In the previous article, we worked on the Twitter Activity dataset in JSON format with the SQL Developer Web tool in Autonomous Database. However, SQL Developer Web has its limitations. It only allows you to parse the first level of the JSON data. Thus, it won’t support parsing complicated JSON structures.
So, does it mean you can’t deal with the data you need properly? Fortunately, there is an alternative. You can use SQL/JSON functions
json_value, json_query to build complicated query or use dot-notation to access your JSON data.
Import JSON Data
The previous part provided you with the information and the sample Twitter dataset to download. You might need to refer to that article again to refresh your knowledge and re-download the dataset. We are going to reuse it for the scenarios in the current article.
So, please make sure that you have that file with the data in JSON format. But before we start to explore it, we need to edit that dataset for the SQL Developer Web to parse the data appropriately. The detailed instruction is provided in the previous article, but let us briefly recall what to do.
Download and unzip the archived file – you will see two folders there: assets and data. The data files are located in the data folder.
Find the tweet.js file in the data folder and open it with any Text Editor, such as Notepad. In the context of that file, you will see a part of the JSON data including the following row:
Before importing the JSON data into Autonomous, we need to remove that row from the context of the tweet.js file.
Then save the tweet.js file and access SQL Developer Web with the DEMO user. In the top-left corner, click the hamburger icon and navigate to SQL. After that, navigate to the tweet.js file and upload it.
Click Next to go to the Table Definition step. Enter table name – STG_TWITTER_JSON and select the schema in the ADW instance. You will also see the table definition with columns and data type. Here, you can either keep the default definition or change the data type for each column.
Make sure that the data type is CLOB(JSON)

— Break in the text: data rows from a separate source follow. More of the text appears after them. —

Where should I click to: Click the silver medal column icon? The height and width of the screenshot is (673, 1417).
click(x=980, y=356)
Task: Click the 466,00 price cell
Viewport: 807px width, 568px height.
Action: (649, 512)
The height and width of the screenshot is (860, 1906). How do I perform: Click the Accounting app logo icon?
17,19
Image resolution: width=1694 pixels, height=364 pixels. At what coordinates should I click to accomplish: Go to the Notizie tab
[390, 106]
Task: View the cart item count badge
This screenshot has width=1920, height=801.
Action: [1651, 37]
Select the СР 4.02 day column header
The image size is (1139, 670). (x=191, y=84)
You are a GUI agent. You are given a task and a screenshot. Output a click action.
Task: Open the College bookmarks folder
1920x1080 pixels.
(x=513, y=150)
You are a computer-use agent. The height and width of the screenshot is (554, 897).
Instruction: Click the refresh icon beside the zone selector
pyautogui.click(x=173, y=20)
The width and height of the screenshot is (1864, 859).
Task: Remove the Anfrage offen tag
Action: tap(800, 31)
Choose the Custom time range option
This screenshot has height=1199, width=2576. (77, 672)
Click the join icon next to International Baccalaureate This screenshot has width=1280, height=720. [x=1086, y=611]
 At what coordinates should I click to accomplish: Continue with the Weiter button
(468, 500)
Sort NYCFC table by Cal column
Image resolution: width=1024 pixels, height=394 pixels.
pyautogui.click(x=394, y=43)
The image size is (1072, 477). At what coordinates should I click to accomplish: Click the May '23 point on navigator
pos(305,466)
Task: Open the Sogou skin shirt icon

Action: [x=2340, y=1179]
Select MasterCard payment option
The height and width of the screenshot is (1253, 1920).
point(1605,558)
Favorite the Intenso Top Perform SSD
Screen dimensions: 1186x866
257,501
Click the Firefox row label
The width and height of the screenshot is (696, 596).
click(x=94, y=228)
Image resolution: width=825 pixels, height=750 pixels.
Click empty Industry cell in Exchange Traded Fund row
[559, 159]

Click Next to go to the Review step and start loading JSON data. In this step, you see the DDL script to create your table. Note that the CHECK constraint is applied to the table. Make sure that the TWEET column data value is JSON.
Click Finish and verify the data.
Now, we have a table with only one column. This column contains context in JSON format. Here we need to parse the context of each row into the tabular structure.
Query JSON Data
Option 1: Simple Dot-Notation Access to JSON Data
Dot notation is designed for common use cases. You can use this option when the JSON structure in the dataset is quite simple, and you can access the elements directly.
The return value for the dot-notation query is always a string (data type VARCHAR2(4000)) representing JSON data. The content of the string depends on the targeted JSON data:
- If a single JSON value is targeted, that value is the string content, whether it is a JSON scalar, object, or array.
- If multiple JSON values are targeted, the string content is a JSON array – its elements are those values.
Let’s open the tweet.js file and have a quick view of it. In the context of entities, it is also JSON format, and urls is a nested child.
How to use the dot notation approach to build the script for parsing the JSON data
The syntax is the following:
SELECT <alias name>.<column name>.<path to level or attribute> FROM <table name> <alias name>
Use the following script:
SELECT T.tweet.retweeted As "retweeted", T.tweet.source "source", T.tweet.entities.hashtag "hashtag", T.tweet.entities.symbols "symbols", T.tweet.entities.user_mentions "user_mentions", T.TWEET.entities.urls.url "url", T.TWEET.entities.urls.expanded_url "expanded_url", T.TWEET.entities.urls.display_url "display_url", T.TWEET.display_text_range "display_text_range", T.TWEET.favorite_count "favorite_count", T.TWEET.id_str "id_str", T.TWEET.truncated "truncated", T.TWEET.retweet_count "retweet_count", T.TWEET.id "id", T.TWEET.possibly_sensitive "possibly_sensitive", T.TWEET.created_at "created_at", T.TWEET.favorited "favorited", T.TWEET.full_text "full_text" FROM STG_TWITTER_JSON T;
As you see, the dot notation approach is quite straightforward. You need to know the JSON structure clearly and understand which levels, elements, or attributes to access.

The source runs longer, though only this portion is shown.